**Problem to solve**
What you need to do is retype every entry exactly as written.

------------------------------------

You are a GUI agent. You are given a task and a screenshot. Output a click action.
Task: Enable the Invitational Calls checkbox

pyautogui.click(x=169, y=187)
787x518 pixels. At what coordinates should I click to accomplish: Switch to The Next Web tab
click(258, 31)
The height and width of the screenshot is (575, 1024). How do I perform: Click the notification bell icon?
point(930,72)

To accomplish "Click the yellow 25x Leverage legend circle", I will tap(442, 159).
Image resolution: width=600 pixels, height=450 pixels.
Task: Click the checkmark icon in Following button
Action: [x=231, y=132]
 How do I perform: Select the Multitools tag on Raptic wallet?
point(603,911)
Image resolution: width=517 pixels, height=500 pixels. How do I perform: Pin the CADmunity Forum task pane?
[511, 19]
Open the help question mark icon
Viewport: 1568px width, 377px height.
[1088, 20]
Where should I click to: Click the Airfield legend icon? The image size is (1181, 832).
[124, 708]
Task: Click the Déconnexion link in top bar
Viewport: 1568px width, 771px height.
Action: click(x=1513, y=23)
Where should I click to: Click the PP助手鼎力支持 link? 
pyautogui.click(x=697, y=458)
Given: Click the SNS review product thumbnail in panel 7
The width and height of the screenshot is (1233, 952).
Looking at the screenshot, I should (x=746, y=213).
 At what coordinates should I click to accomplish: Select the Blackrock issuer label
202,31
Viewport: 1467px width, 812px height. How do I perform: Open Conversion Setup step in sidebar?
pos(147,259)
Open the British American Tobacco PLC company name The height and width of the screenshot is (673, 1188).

------------------------------------

**Exercise output**
You are a GUI agent. You are given a task and a screenshot. Output a click action.
Task: Enable the Invitational Calls checkbox

pyautogui.click(x=169, y=187)
787x518 pixels. At what coordinates should I click to accomplish: Switch to The Next Web tab
click(258, 31)
The height and width of the screenshot is (575, 1024). How do I perform: Click the notification bell icon?
point(930,72)

To accomplish "Click the yellow 25x Leverage legend circle", I will tap(442, 159).
Image resolution: width=600 pixels, height=450 pixels.
Task: Click the checkmark icon in Following button
Action: [x=231, y=132]
 How do I perform: Select the Multitools tag on Raptic wallet?
point(603,911)
Image resolution: width=517 pixels, height=500 pixels. How do I perform: Pin the CADmunity Forum task pane?
[511, 19]
Open the help question mark icon
Viewport: 1568px width, 377px height.
[1088, 20]
Where should I click to: Click the Airfield legend icon? The image size is (1181, 832).
[124, 708]
Task: Click the Déconnexion link in top bar
Viewport: 1568px width, 771px height.
Action: click(x=1513, y=23)
Where should I click to: Click the PP助手鼎力支持 link? 
pyautogui.click(x=697, y=458)
Given: Click the SNS review product thumbnail in panel 7
The width and height of the screenshot is (1233, 952).
Looking at the screenshot, I should (x=746, y=213).
 At what coordinates should I click to accomplish: Select the Blackrock issuer label
202,31
Viewport: 1467px width, 812px height. How do I perform: Open Conversion Setup step in sidebar?
pos(147,259)
Open the British American Tobacco PLC company name The height and width of the screenshot is (673, 1188).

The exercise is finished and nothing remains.